Storegga, lo “Tsunami Artico”: 8.000 anni fa un’immensa frana sottomarina causò un devastante maremoto nel Mare del Nord

 


di Giampiero Petrucci - 



Abbiamo già visto nella nostra sezione ‘Tsunami Italiani’ come le coste italiane non siano al riparo dagli tsunami e come il Mediterraneo orientale (nel 365 a Creta e molto tempo prima a Santorini) possegga un terrificante potenziale tsunamigenico. Tutti noi ormai sappiamo che Oceano Pacifico (Cile 22 maggio 1960) ed Oceano Indiano (26 dicembre 2004) rappresentano sedi privilegiate di tsunami così come le coste dell’arcipelago nipponico (11 marzo 2011). Nemmeno l’Atlantico (Lisbona 1755) è immune da rischi tant’è vero che alcuni scienziati hanno lanciato l’allarme su un possibile evento catastrofico che, partendo dalle isole Canarie (in particolare dallo sprofondamento del vulcano situato su La Palma), potrebbe coinvolgere addirittura New York. Ma pochi probabilmente conoscono le insidie che si nascondono addirittura nel “grande Nord”, in prossimità del Circolo Polare Artico: anche il Mare del Nord ed il Mare di Norvegia hanno infatti avuto il loro megatsunami.

#### Compiti da svolgere:
1/ Stabilisci se le seguenti affermazioni concordano con il testo sullo tsunami di Storegga, rispondendo sì o no e citando le parole decisive del testo: (a) lo tsunami nell'Oceano Indiano è datato 26 dicembre 2004; (b) l'Atlantico viene descritto come immune da rischi; (c) secondo il titolo, la frana sottomarina avvenne 8.000 anni fa.
2/ Rispondi in base al testo sullo tsunami di Storegga:
(a) In quale anno si verificò l'evento di Creta citato?
(b) Dove si trova il vulcano il cui sprofondamento potrebbe causare un evento catastrofico?
(c) Quali mari hanno avuto il loro megatsunami?
3/ Prosegui il testo sullo tsunami di Storegga a partire dall'ultima frase riportata.
Le righe qui di seguito sono materiale a sé, indipendente dal testo sullo tsunami di Storegga.

#### Dati forniti:
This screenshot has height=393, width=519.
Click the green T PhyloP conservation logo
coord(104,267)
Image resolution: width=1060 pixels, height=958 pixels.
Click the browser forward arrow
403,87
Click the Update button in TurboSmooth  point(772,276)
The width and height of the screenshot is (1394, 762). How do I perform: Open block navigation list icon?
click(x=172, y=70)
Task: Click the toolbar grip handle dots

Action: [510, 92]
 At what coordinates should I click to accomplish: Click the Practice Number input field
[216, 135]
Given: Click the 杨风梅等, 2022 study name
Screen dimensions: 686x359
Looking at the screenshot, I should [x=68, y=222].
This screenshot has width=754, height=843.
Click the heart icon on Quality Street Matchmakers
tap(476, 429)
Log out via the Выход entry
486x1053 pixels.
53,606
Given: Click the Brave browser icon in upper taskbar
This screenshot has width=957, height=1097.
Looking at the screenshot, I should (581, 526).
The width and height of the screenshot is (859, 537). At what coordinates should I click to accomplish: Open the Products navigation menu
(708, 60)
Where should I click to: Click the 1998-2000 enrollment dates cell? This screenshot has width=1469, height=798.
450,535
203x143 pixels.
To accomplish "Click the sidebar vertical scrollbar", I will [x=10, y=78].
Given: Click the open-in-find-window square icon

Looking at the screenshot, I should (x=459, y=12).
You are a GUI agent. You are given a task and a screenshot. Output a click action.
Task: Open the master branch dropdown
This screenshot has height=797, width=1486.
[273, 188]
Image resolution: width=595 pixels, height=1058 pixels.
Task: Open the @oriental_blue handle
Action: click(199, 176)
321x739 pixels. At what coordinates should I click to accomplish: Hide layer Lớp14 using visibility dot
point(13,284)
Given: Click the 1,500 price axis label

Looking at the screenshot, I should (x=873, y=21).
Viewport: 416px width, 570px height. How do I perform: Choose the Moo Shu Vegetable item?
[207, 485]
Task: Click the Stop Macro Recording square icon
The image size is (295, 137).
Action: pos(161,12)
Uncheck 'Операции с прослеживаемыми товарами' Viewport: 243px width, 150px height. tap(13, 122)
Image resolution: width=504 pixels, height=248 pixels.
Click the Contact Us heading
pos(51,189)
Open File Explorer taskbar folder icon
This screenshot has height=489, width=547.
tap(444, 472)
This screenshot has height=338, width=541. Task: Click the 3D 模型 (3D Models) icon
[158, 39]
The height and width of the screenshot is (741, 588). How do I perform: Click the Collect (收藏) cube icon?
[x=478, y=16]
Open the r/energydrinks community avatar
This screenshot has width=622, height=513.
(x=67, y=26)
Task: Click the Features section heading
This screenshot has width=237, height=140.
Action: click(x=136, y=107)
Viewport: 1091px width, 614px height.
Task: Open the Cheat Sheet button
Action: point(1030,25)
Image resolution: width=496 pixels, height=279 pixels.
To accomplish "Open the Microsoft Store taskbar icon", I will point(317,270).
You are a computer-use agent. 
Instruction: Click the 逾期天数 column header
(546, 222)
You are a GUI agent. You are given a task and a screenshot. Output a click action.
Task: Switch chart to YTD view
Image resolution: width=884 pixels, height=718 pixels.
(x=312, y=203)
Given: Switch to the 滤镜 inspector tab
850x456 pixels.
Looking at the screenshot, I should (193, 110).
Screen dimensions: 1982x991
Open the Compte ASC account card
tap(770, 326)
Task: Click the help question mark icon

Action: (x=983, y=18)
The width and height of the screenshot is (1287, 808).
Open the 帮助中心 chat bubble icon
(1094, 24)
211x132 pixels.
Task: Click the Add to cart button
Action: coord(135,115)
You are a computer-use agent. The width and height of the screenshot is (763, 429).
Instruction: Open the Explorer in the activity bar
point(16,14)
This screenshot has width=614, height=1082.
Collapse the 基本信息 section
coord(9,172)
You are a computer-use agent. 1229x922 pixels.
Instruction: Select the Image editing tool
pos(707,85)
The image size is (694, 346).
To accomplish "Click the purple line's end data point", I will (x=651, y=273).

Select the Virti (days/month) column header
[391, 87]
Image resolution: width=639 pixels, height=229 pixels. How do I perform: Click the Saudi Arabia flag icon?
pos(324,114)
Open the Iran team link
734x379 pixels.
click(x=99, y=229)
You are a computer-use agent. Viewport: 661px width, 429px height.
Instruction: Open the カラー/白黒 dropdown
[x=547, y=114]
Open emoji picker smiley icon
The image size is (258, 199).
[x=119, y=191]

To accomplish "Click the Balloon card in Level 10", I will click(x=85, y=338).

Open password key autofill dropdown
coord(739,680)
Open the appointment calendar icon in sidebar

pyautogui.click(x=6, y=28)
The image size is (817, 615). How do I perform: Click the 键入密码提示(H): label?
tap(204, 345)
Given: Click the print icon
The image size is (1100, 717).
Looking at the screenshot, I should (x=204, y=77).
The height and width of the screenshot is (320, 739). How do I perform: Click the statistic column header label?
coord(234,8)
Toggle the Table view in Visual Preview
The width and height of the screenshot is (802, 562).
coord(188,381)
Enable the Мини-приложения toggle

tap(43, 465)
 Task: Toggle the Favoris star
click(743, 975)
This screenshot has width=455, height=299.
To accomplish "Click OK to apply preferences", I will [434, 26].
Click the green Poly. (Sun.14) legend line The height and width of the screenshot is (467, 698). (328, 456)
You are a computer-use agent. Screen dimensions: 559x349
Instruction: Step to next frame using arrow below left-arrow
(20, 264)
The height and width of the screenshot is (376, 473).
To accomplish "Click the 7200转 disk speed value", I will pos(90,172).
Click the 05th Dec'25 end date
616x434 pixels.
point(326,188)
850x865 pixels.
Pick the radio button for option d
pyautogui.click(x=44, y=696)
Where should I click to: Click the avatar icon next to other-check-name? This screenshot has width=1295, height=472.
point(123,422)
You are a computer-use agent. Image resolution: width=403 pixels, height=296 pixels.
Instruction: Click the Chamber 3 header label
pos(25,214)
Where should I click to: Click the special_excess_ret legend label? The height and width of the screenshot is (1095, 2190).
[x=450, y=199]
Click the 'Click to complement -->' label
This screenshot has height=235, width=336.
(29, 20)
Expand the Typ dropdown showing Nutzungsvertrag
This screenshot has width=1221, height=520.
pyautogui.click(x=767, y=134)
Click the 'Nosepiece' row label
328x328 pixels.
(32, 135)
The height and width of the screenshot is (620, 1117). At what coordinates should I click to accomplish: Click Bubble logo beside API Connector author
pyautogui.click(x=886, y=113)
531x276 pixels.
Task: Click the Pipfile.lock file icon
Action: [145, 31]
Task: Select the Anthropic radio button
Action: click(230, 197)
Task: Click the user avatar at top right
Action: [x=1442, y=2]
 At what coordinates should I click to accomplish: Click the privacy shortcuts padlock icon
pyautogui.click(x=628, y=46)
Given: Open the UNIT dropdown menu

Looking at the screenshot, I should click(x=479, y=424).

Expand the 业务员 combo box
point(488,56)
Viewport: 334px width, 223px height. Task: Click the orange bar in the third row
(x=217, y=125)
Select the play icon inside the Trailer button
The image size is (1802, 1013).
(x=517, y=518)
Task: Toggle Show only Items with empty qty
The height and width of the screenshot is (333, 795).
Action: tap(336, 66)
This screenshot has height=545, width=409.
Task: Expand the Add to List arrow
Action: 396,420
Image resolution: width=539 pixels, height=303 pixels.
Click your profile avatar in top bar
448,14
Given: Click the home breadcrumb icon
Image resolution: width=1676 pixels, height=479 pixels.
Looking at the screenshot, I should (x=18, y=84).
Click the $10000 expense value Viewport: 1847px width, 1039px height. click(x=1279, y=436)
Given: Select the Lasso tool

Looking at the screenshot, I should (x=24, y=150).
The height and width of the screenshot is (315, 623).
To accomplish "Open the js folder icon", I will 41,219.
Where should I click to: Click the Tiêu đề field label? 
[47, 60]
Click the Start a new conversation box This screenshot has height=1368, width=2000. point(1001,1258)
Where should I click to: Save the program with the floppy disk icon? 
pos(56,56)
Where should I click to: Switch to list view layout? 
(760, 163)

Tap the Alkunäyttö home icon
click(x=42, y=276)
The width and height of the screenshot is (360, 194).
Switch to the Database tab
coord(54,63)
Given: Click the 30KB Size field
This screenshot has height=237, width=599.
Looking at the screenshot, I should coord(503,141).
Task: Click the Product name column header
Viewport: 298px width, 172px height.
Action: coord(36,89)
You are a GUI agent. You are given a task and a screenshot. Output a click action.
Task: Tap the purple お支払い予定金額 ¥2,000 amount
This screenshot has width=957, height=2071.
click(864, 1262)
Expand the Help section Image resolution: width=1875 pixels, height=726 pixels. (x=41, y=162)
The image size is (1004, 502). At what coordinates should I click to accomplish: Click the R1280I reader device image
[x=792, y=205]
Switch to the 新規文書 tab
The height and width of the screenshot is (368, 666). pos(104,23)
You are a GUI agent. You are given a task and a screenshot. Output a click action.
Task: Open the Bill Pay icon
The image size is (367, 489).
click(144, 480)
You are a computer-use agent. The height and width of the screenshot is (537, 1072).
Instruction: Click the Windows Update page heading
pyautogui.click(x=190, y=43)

#### Risposte:
1/
(a) Sì: "Oceano Indiano (26 dicembre 2004)".
(b) No: "Nemmeno l’Atlantico (Lisbona 1755) è immune da rischi".
(c) Sì: "8.000 anni fa un’immensa frana sottomarina".

2/
(a) Nel 365.
(b) Su La Palma, nelle isole Canarie.
(c) Il Mare del Nord e il Mare di Norvegia.

3/
La mappa del Mare del Nord con i sedimenti trasportati dalla frana di Storegga (in rosso) e le altezze dello tsunami sulle varie coste. Il run-up massimo è stimato in 20 metri alle isole Shetland. Per gentile concessione di Stein Bondevik
Bisogna tornare molto indietro nel tempo, addirittura ben 8000-8200 anni fa, intorno al 6000-6200 a.C. In quel tempo il livello del Mare del Nord era circa 10-15 metri più basso dell’attuale, lasciando dunque molte terre emerse. L’Inghilterra meridionale era direttamente collegata alla Danimarca attraverso una specie di “ponte continenale”, caratterizzato da lagune e paludi intervallate da terraferma, che gli scienziati chiamano “Doggerland” ed in cui vivevano probabilmente sparute popolazioni umane del Mesolitico. Questo “abbassamento” dei mari rispetto al livello attuale è scientificamente appurato: nelle isole Shetland, ad esempio, non esistono depositi marini geologicamente recenti in terraferma e spesso le spiagge odierne sabbiose si trovano al di sopra di depositi di torba, a testimonianza di come in quelle lande esistessero soprattutto laghi e paludi ma non il mare.
Abbiamo già visto (qui l’intervista alla ricercatrice) come i “cacciatori di paleotsunami” indirizzino la loro ricerca soprattutto verso piccoli e caotici livelli sabbiosi di origine marina (contenenti resti di molluschi e gasteropodi) intercalati ad altri depositi di origine continentale. Ebbene proprio nelle Shetland, in particolare nei potenti depositi di torba, gli scienziati hanno individuato alcuni livelli di tsunamiti che, sottoposti al metodo del radiocarbonio, sono stati datati intorno al 6000 a.C., confermando dunque l’esistenza di questo megatsunami.


 

Ma è in Norvegia, in particolare nei fondali marini davanti alla città di Kristiansund, che si trovano le prove del più grande fenomeno catastrofico sviluppatosi nel Mare del Nord. Si tratta di un’immensa frana sottomarina, denominata Storegga, parola della vecchia lingua norvegese che significa “grande bordo” (riferito in questo caso alla scarpata continentale): un’enorme colata di detriti e fango, ampia ben 2500 kmq (come l’intera Islanda!), con una nicchia di distacco larga oltre 200 km e che addirittura s’è mossa di circa 800 km, in un’area distante circa 400 km dal Circolo Polare Artico. Un terrificante mostro sottomarino che, partito dal margine della piattaforma continentale norvegese, ha viaggiato verso gli abissi ad una velocità di circa 20-25 m/s, in direzione Nord-Ovest, come una gigantesca valanga inarrestabile.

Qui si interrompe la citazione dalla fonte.